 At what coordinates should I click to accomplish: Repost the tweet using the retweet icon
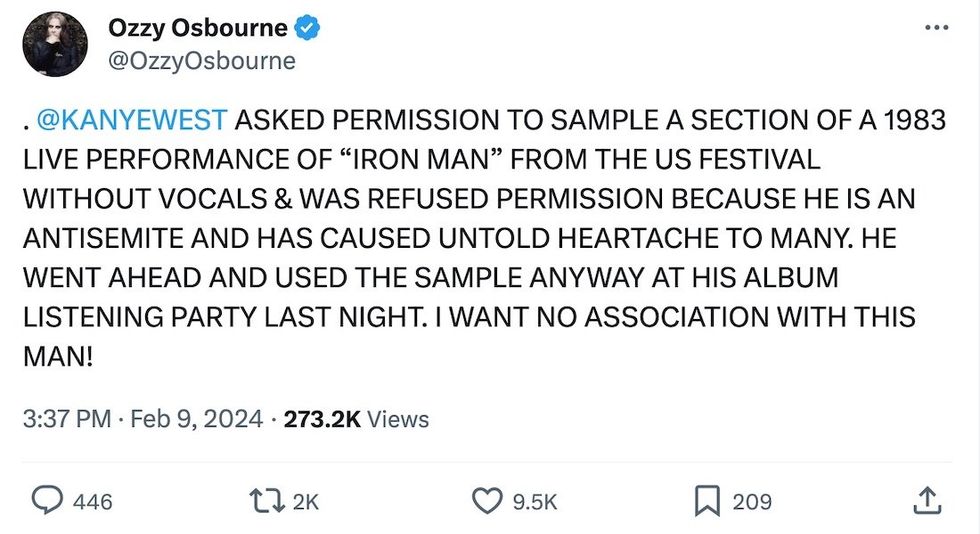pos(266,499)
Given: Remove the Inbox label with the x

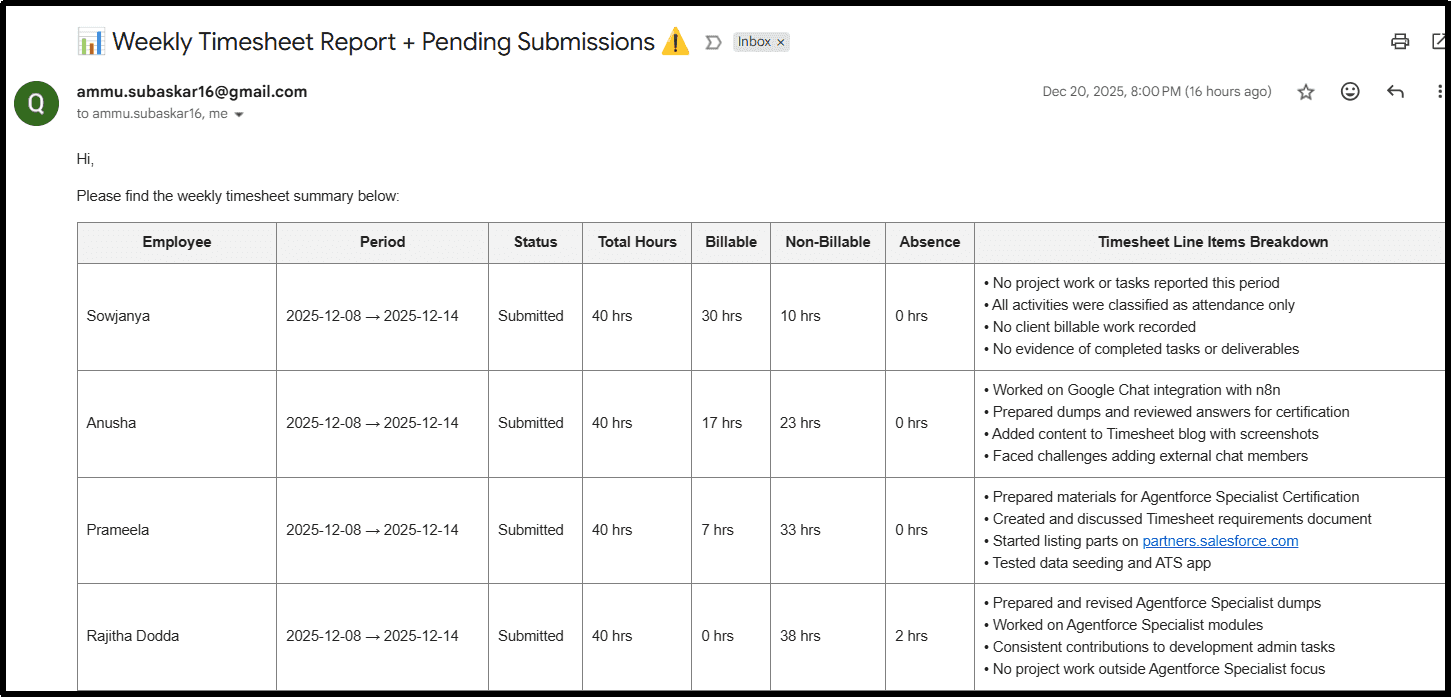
################
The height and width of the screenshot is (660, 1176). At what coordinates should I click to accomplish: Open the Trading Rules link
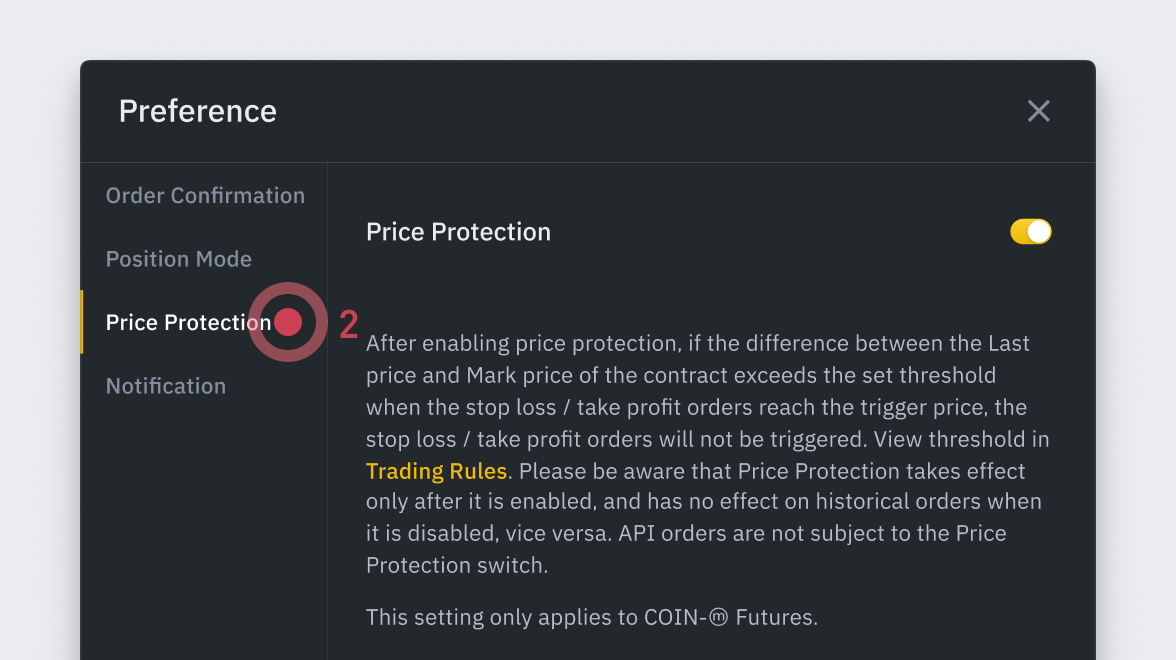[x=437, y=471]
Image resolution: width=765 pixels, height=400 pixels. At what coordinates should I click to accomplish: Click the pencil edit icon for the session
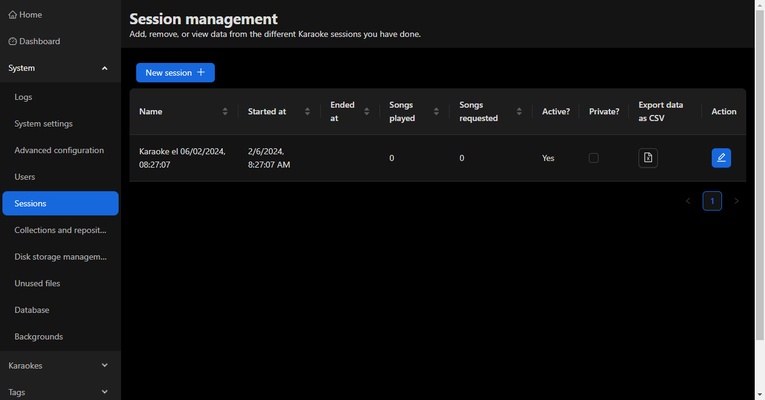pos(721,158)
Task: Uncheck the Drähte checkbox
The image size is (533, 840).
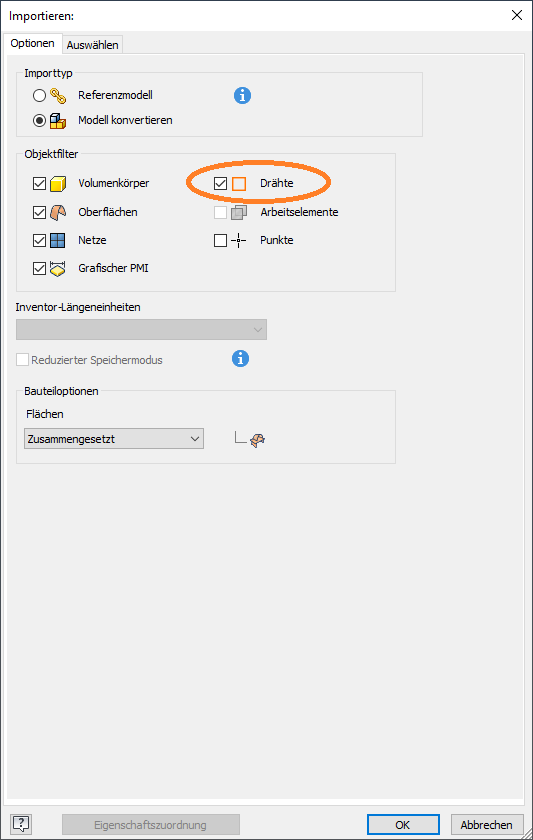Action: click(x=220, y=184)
################
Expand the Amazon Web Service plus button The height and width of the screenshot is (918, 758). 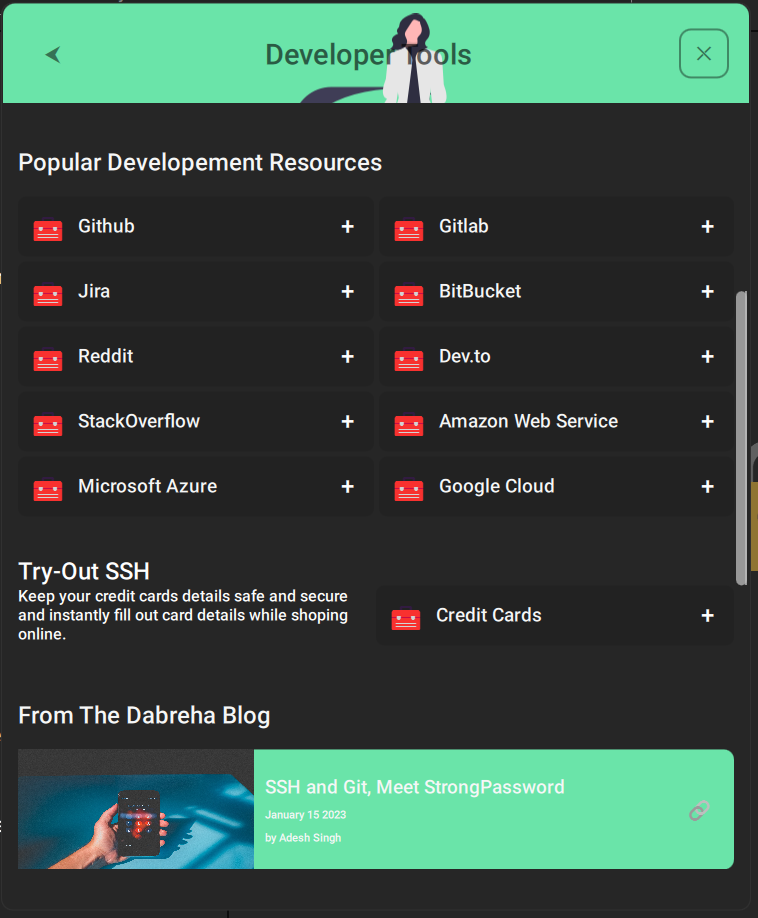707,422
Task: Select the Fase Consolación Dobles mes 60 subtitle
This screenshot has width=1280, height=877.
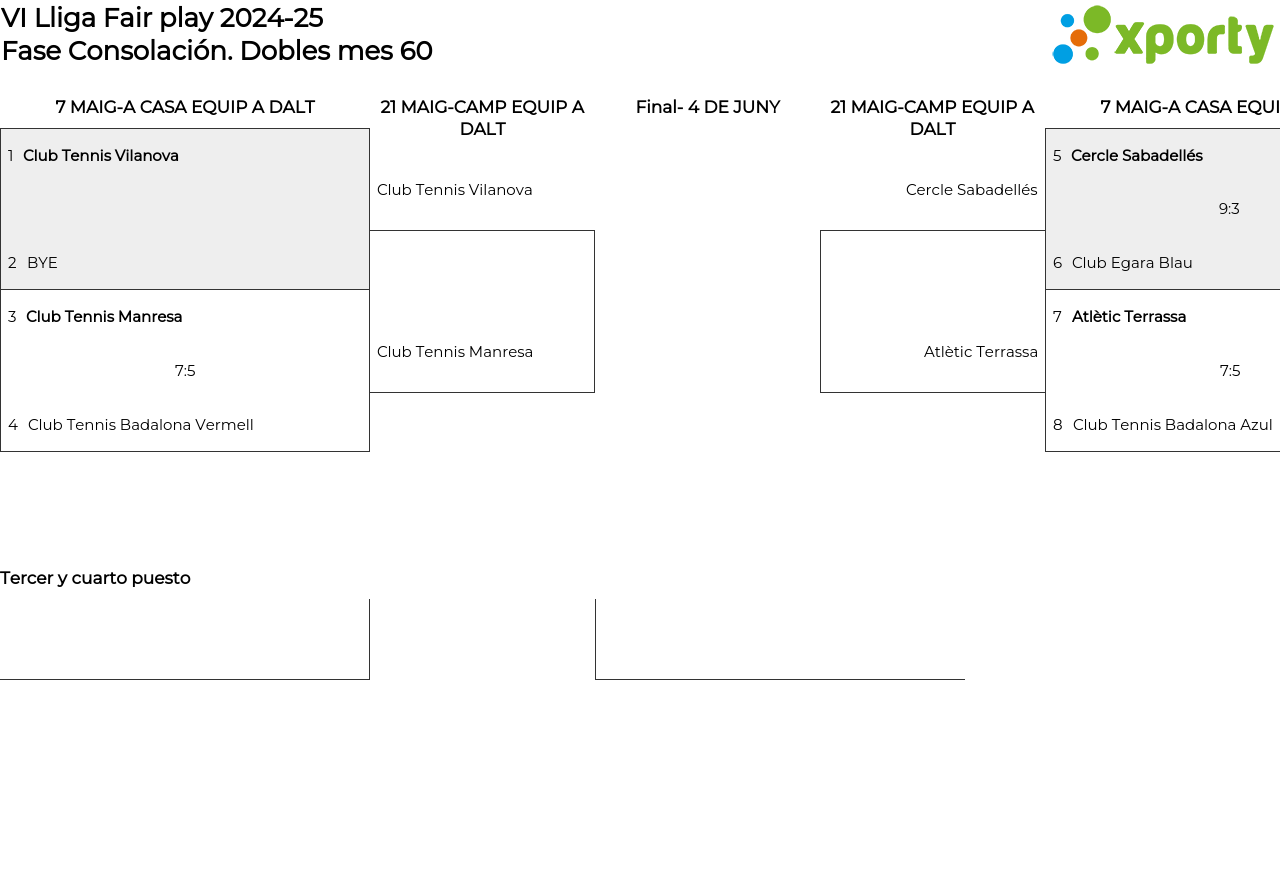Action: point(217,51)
################
▸ Aim of the task
With the pictures omitted, print the lines above exactly, beginning at the line with "At what coordinates should I click to accomplish: Repost" and going on through the line with "Given: Remove the Inbox label with the x".

▸ Result of the task
 At what coordinates should I click to accomplish: Repost the tweet using the retweet icon
pos(266,499)
Given: Remove the Inbox label with the x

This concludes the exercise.